Over at NRO's The Corner, Andrew Stuttaford misses the point of Bush's new immigration initiative. I always pegged the immigration initiative as a twofer, neither of which is what Stuttaford thinks the initiative is about. The reasons to support the initiative are that it will increase the proportion of people coming into this country via legal means and thus dry up the protective camouflage that terrorists sneaking into the country need and that it is a more effective means of foreign aid than traditional government disbursements.
The first is a pretty clear benefit but the latter requires a bit of explanation. Large corporations have long known that if you want to train people to behave in significantly different ways (to counter a national culture, for example) it is very useful to take them out of their normal environments and train them in an environment where the desired behavior is the cultural norm. Once they've gotten used to that norm, they are much better equipped to maintain their new behaviors when they go home.

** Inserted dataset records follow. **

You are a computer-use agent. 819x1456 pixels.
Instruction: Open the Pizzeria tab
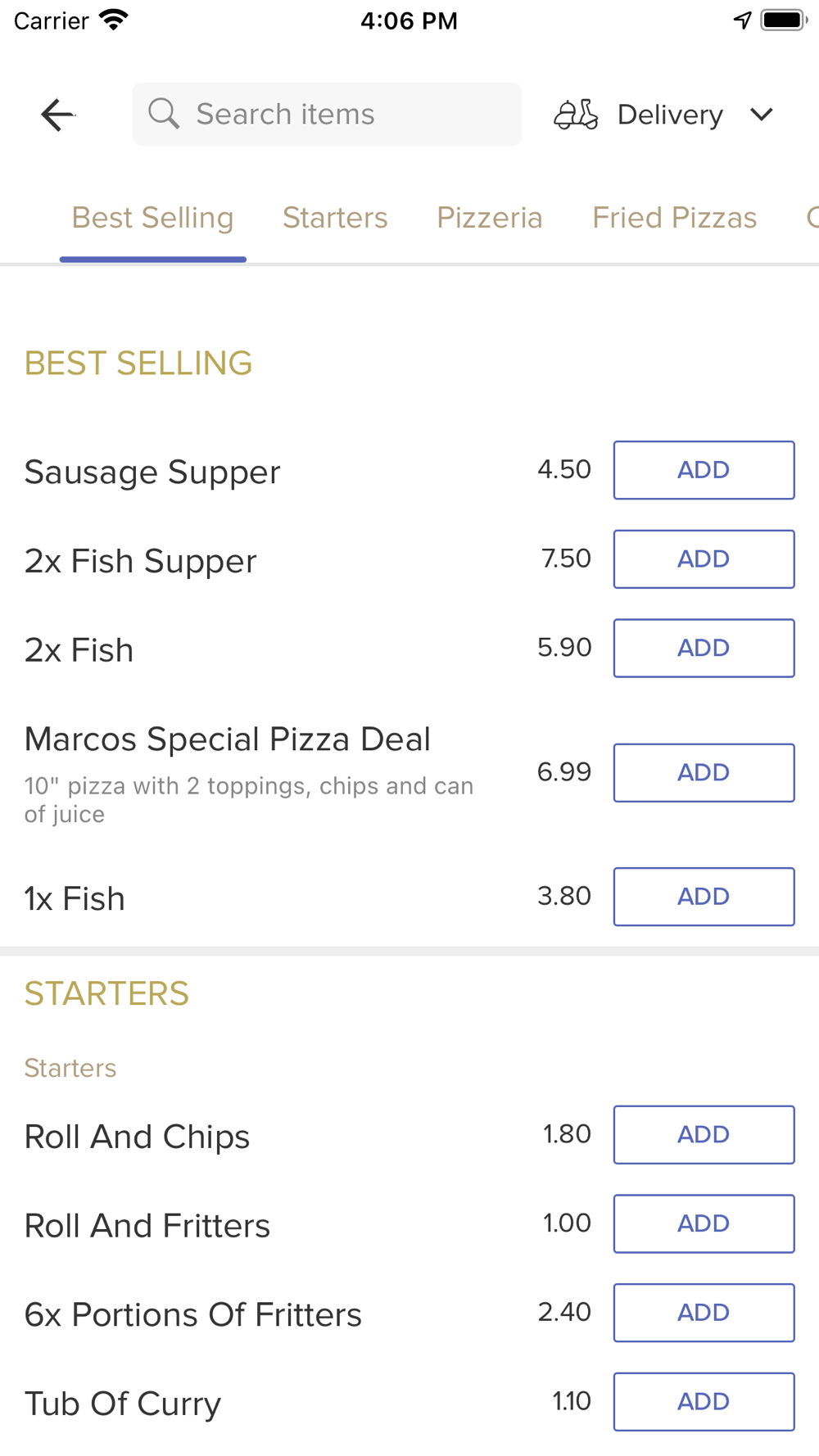point(490,218)
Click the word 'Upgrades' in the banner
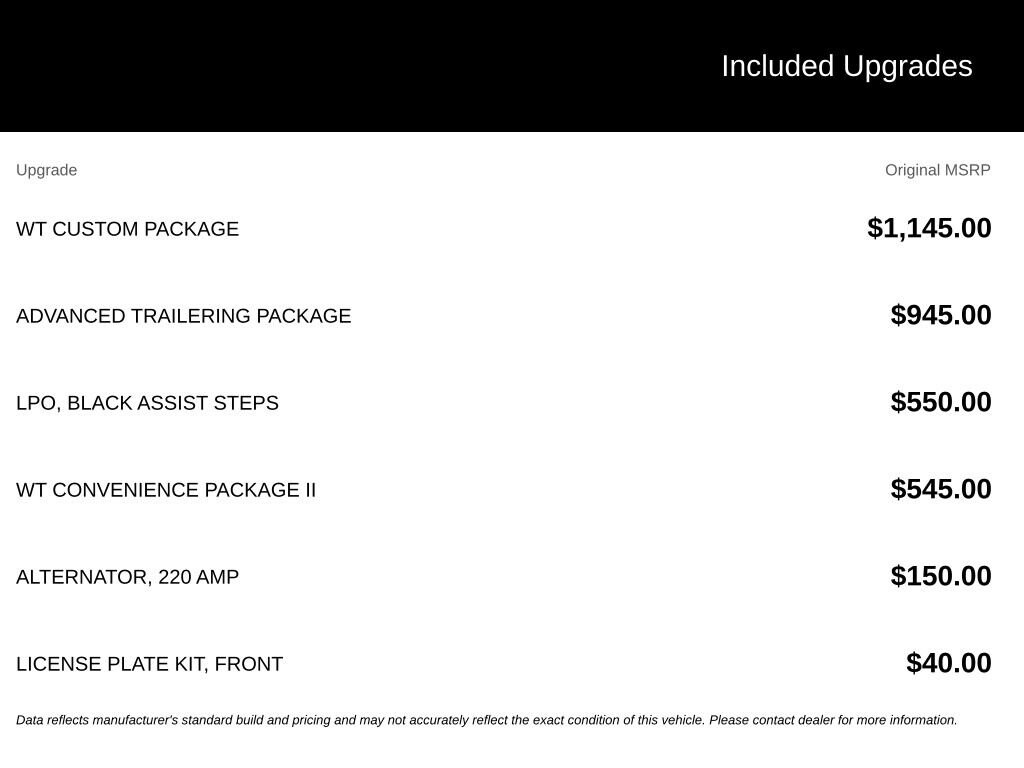 point(908,67)
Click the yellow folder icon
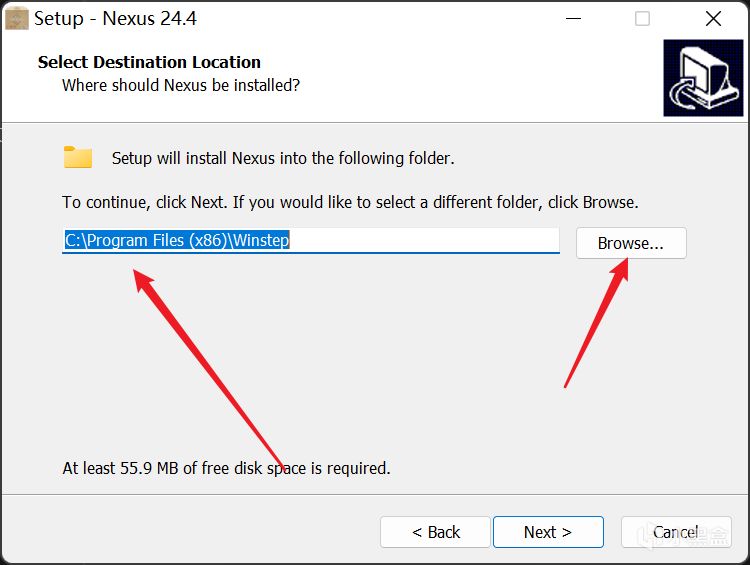Viewport: 750px width, 565px height. pos(78,157)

This dynamic works the same whether the training program is a formal bout of instruction or it consists of the informal lessons in capitalism and freedom that all immigrants get in the US. So Stuttaford's observations of lower wages for americans needs to be tempered by the real benefits to our foreign policy of trying to lift other nations out of tyranny and poverty. The relevant facts are as follows:
On the cost side:
How much money has been lost in wages by the excess immigrants who would not otherwise be in the US?
On the benefit side:
How much foreign aid money would we have had to spend to get the equivalent good effect of the people who go back and, with their new found wealth, fund pro-freedom politics in their own country, inspire others who have never gone to the US to fight more for their own freedoms, and generally enhance the probability of a government and culture that is happy with the US?
If you only examine the gross cost without also throwing in the benefits of the plan, it's neither a useful, nor persuasive, analysis. Stuttaford's (and the LA Times' article on which they arebased) error is twofold.
On the cost side, noncitizens are not a monolithic category. One example is that our pathological tort system has driven out enough domestic doctors that we cannot run our medical system without importing doctors. You could close the borders down very tightly and you'd still need to import doctors.
There is also the phenomenon of permanent residents who simply haven't applied for citizenship. My parents became citizens after 10 years, my wife will be doing it after 6. Since Hispanics seem to have very low voter participation rates, I strongly suspect that they also are not jumping quickly on the citizenship process and there are plenty of people who keep renewing their green cards many years after they qualify for citizenship.
The benefit side is completely unexamined, both from a security standpoint, and as a more efficient form of foreign aid. This isn't to say that the numbers absolutely would justify the program. But without the relevant numbers and an honest examination of them, all we have are dressed up, adult versions of playground arguments.